Chiradeep Vittal wrote:
> Very enlightening, thanks.
> If there is a constant stream of traffic over the iscsi session and
> there is a network failure,
> then the scsi eh timer should fire right?

If you have nops turned off then it will.

If you have nops on then it could fire, but the iscsi layer will prevent 
the scsi eh timer from causing the scsi eh from running. With nops on we 
send a nop every noop_timout seconds. If we have some bad timing and a 
scsi timer fires while a nop is being sent or right before we want to 
send a nop to test the network then starting with 871 and upstream 
kernel 2.6.30 we reset the scsi cmd eh timer and send a nop. If during 
that reset cmd timer period the nop times out then we would drop the 
iscsi session and the scsi eh would not run. If the nop runs ok, then 
when the cmd timer times out again then the scsi eh will run.
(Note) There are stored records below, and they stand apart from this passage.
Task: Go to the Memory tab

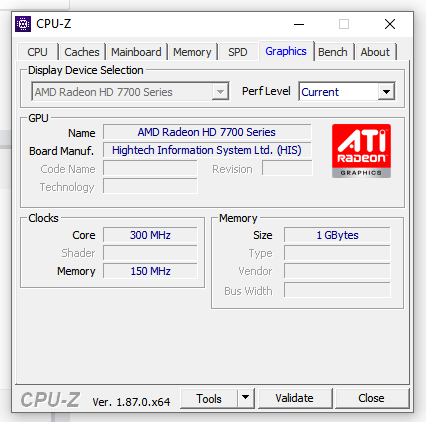Action: 192,52
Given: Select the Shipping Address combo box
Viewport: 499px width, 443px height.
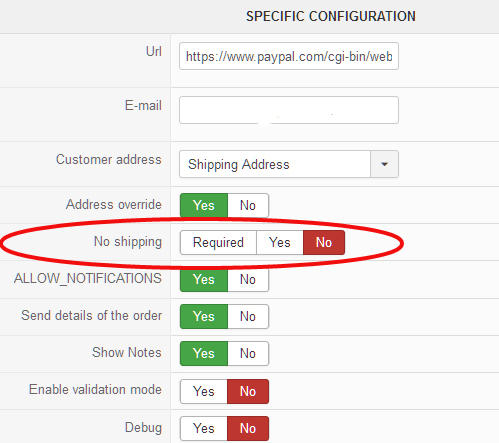Looking at the screenshot, I should tap(289, 164).
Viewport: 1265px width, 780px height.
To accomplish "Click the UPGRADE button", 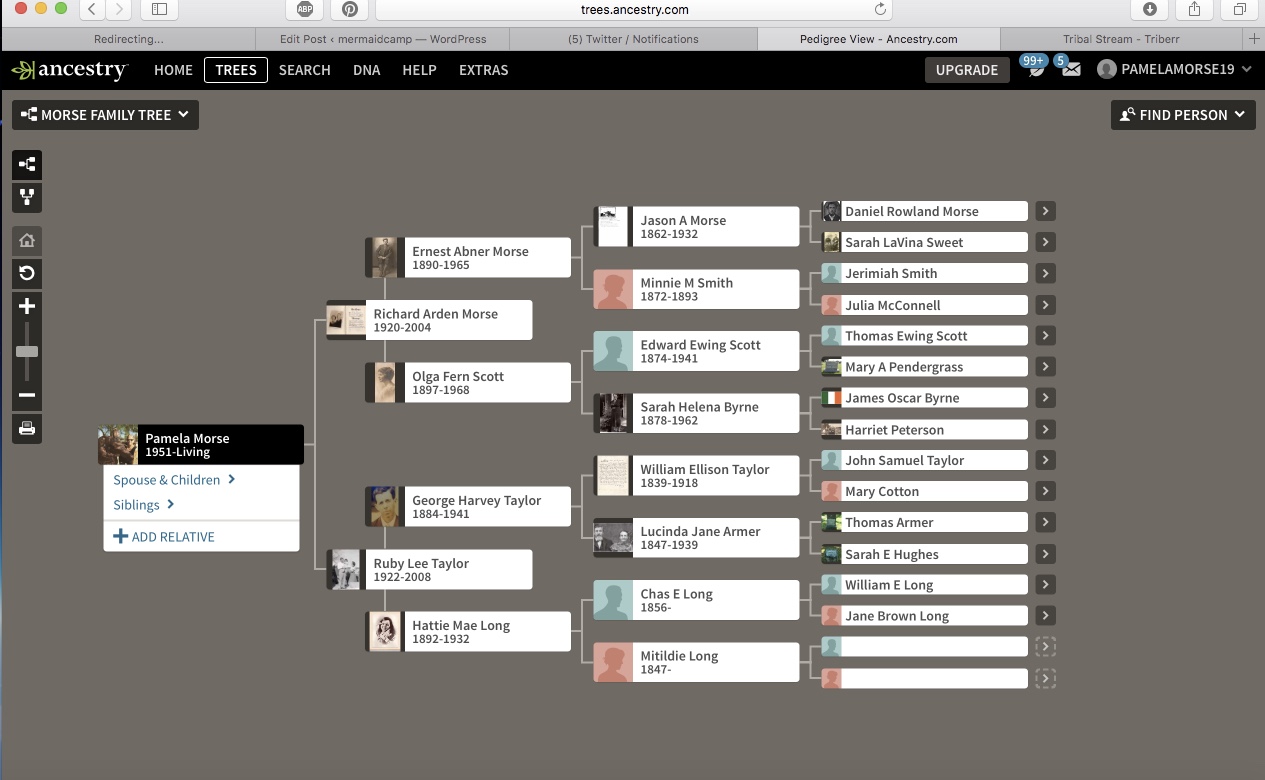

If there is a network problem while the scsi eh is running, then the 
scsi eh could fail if we cannot reconnect within replacement_timeout 
seconds and that would lead to the devices going offline as seen in 
sysfs below.



> And the disk will then go offline (according to /sys/block/<disk>/
> device/state )?
> 
> I think where this is leading to is to use dm-multipath even if there
> is only a single path since dm-multipath
> will constantly test the link.
> 
> 
> On Sep 11, 7:53 am, Mike Christie <micha...@cs.wisc.edu> wrote:
>> On 09/10/2009 05:23 PM, Chiradeep Vittal wrote:
>>
>>
>>
>>> Thanks. I'll take a look at the netlink interface. Not using multipath
>>> for now, but will do so later.
>>> For basic monitoring of storage network problems, here's what I am
>>> thinking:
>>> 1. If there is a network failure, eventually cat /sys/block/<disk>/
>>> device/state should show "offline" ?
>>> 2. How long will this take? I know that this is a function of
>>> replacement_timeout, noop_interval, noop_timeout and scsi timeout, but
>>> the relationship is not clear
>>> Let us say
>>> a=session.timeo.noop_out_interval=5
>>> b=session.timeo.noop_out_timeout=5
>>> c=session.timeo.replacement_timeout=120
>>> d=`cat /sys/block/<disk>/device/timeout`=60
>>> The disk should go offline in a maximum of a+b+c+d=190s after a
>>> network failure?
>> It is not really that easy, because if the nop times out the iscsi layer
>> will drop the session and the disk state will not change to offline. The
>> disk state will only change if the scsi command timer fires and the scsi
>> eh runs and fails. In this case the disk state will go to offline.
>>
>> For the nop timeout case and the scsi eh failing case, the iscsi session
>> state will go to failed, so you could check that instead. That value is in
>>
>> /sys/class/iscsi_session/session%SID/state
>>
>>
>>
>>> If the network comes back up, how soon will the disk state go to
>>> 'running' ?
>> When the iscsi session is dropped due to a nop timeout or the scsi eh
>> failing, the initiator will basically poll the network ever couple of
>> seconds by trying to reconnect the tcp connection. And so it depends on
>> the type of failure. If the initiator is trying to reconnect the tcp
>> connection when the network comes up, then we could reconnect right
>> away, or if the network layer cannot figure things out the reconnect
>> could timeout and then the next try would work, or if the network had
>> given us a error right away when we tried the reconnect then it on the
>> next reconnect attempt we would be successful.